◆ ABOUT THIS TASK ◆
Below are records; copy every line in them that holds the word "cell".

=-=-=

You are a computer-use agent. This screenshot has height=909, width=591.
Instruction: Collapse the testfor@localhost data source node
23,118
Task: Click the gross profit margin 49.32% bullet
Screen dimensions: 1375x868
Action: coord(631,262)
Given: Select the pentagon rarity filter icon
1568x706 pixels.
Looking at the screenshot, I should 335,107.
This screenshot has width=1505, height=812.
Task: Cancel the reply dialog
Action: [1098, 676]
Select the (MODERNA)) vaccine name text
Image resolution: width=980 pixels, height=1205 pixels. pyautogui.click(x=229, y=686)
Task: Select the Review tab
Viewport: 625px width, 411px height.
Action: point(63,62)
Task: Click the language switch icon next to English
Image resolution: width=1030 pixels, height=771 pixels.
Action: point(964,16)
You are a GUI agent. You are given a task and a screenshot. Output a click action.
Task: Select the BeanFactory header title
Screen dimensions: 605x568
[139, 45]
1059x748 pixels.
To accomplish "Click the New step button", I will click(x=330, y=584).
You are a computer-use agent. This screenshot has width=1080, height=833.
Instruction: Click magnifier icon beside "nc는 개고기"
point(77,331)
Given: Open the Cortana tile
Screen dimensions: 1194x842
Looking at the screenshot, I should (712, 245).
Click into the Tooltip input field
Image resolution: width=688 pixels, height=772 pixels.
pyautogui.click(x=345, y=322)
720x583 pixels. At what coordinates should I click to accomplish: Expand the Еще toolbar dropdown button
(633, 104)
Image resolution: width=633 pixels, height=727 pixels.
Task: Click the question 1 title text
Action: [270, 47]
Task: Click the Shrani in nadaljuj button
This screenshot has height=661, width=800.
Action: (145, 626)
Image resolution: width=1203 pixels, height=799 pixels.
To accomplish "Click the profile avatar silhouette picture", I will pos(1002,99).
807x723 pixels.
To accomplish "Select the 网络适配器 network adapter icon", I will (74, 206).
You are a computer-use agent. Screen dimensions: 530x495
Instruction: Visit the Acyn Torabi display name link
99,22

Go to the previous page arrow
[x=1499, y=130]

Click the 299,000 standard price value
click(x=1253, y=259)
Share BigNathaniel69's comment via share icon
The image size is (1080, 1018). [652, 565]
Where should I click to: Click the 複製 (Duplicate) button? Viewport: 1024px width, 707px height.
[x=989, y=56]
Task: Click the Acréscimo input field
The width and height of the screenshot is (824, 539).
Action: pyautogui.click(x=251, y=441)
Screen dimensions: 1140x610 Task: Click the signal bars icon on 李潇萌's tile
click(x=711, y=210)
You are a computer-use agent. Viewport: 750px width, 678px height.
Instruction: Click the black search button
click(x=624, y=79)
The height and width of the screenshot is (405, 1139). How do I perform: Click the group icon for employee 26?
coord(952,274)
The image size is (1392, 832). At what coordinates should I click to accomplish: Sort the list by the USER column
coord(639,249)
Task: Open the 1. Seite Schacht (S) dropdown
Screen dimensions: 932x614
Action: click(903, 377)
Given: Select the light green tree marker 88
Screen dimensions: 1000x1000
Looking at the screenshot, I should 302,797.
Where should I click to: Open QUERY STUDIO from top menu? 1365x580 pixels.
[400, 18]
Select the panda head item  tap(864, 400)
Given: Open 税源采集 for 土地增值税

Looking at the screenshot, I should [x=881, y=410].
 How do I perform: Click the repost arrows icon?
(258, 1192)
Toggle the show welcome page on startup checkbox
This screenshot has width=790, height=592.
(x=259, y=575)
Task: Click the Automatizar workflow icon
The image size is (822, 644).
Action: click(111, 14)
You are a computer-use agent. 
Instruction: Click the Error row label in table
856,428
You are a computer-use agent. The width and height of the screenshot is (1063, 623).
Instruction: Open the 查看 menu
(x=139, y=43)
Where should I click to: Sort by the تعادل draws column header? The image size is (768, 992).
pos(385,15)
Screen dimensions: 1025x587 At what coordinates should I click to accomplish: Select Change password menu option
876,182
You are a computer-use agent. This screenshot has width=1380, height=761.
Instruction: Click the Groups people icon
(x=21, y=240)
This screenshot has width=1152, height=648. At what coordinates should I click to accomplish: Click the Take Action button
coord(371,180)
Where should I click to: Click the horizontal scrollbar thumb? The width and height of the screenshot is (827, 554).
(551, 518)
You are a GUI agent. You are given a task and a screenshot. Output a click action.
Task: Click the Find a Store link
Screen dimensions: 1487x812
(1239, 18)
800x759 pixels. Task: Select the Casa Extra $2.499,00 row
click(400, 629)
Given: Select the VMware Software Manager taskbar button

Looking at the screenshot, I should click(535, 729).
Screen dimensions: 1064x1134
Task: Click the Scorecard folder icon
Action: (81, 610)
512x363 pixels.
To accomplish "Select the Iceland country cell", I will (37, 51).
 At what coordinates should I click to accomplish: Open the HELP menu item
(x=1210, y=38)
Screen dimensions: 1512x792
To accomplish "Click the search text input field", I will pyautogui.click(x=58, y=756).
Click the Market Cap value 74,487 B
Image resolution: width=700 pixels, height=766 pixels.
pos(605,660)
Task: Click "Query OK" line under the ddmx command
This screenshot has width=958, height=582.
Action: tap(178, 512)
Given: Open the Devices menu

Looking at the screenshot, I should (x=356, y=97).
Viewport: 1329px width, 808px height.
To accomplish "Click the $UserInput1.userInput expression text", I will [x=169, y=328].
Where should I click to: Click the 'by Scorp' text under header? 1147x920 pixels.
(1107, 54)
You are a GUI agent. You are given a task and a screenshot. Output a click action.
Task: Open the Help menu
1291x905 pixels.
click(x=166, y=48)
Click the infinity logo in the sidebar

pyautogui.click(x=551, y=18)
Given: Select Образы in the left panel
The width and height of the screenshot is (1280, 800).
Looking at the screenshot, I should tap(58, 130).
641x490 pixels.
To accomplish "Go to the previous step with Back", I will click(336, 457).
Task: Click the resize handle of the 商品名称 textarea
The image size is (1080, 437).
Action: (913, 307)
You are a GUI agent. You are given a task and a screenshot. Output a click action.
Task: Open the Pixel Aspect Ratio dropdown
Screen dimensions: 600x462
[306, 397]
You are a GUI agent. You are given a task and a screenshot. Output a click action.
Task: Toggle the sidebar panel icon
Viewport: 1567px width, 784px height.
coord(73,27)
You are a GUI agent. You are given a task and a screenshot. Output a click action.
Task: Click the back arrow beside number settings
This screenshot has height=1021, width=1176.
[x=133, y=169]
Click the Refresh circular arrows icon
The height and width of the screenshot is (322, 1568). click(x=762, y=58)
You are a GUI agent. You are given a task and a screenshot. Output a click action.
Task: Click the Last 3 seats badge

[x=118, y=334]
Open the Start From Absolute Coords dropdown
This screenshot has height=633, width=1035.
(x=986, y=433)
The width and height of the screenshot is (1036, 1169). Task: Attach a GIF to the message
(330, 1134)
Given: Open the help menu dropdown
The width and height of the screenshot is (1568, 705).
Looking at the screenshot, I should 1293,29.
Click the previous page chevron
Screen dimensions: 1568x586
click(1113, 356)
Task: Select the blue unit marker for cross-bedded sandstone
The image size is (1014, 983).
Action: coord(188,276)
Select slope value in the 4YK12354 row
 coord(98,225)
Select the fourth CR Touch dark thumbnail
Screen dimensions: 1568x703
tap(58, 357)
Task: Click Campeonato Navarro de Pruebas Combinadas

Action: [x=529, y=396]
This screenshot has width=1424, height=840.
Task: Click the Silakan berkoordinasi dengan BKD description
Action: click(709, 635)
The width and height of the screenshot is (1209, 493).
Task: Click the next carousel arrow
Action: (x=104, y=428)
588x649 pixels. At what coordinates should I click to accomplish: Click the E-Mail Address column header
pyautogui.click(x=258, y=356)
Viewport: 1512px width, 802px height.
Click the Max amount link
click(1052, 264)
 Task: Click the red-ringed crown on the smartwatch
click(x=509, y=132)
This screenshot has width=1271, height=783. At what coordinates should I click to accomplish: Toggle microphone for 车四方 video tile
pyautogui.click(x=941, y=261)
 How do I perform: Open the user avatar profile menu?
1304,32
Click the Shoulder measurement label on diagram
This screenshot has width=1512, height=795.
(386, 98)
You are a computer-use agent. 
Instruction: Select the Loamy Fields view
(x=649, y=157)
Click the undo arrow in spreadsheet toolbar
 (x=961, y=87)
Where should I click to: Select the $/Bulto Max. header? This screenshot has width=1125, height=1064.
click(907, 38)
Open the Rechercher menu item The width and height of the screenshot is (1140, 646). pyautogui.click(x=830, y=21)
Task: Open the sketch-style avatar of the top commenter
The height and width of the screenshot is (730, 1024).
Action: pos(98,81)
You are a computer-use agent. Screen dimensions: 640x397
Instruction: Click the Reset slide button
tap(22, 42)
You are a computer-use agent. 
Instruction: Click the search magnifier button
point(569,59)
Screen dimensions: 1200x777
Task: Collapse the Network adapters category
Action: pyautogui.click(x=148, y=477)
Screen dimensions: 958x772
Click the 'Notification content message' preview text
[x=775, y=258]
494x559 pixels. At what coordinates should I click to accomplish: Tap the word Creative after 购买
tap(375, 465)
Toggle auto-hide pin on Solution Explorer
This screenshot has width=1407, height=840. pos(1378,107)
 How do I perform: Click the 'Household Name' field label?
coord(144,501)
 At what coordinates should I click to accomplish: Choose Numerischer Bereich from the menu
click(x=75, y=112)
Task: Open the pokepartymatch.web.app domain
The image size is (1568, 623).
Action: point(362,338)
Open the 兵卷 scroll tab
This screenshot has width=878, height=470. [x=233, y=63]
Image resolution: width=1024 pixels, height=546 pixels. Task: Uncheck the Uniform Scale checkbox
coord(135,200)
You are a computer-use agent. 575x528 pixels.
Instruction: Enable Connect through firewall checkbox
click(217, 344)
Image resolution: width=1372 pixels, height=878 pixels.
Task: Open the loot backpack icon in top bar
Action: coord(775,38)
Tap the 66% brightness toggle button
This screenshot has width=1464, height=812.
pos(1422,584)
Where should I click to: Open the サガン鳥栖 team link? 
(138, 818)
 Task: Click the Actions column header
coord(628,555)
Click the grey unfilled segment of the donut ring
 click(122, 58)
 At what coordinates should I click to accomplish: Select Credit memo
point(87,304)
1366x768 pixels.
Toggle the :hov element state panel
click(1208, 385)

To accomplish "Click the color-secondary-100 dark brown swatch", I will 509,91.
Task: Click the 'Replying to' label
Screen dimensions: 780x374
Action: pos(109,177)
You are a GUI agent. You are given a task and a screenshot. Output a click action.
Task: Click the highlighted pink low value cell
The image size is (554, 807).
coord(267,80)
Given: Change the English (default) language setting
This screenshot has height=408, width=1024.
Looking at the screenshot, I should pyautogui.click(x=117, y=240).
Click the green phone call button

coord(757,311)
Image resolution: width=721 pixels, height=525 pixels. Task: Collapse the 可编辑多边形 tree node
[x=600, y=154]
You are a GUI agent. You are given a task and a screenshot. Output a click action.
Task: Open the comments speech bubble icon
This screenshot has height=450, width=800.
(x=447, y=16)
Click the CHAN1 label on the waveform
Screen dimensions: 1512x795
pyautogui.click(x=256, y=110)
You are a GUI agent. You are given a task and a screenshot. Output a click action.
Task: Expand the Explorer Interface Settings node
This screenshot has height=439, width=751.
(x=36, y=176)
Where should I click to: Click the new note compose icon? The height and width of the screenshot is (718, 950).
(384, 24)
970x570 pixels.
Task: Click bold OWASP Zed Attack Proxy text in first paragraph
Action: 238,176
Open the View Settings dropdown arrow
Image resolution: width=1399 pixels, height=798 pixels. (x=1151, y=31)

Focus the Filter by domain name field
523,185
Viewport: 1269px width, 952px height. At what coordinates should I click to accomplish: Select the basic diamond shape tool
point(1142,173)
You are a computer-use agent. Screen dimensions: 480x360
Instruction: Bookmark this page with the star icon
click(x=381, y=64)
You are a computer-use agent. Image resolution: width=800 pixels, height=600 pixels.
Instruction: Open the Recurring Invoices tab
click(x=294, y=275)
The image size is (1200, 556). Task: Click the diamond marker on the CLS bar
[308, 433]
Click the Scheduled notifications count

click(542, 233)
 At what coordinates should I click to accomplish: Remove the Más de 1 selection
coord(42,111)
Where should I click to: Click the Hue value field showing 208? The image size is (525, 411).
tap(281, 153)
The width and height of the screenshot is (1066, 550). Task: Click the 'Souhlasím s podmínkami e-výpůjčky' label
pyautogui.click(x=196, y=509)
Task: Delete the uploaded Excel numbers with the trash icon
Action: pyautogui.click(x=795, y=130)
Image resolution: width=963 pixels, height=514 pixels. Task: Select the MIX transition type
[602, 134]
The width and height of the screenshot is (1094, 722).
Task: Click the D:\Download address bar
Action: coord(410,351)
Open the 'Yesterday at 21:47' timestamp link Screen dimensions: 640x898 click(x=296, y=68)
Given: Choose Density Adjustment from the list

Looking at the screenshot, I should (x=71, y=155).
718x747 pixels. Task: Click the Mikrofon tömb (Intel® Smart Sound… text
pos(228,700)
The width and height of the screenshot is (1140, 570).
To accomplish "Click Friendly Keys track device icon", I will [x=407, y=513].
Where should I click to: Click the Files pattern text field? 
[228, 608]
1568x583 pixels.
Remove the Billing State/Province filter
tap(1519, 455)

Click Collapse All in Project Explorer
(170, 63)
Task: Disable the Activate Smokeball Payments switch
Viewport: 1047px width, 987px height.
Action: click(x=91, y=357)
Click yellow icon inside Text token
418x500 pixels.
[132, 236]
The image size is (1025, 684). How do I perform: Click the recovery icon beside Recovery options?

=-=-=

◆ TASK ANSWER ◆
To accomplish "Select the Iceland country cell", I will (37, 51).
Task: Click the highlighted pink low value cell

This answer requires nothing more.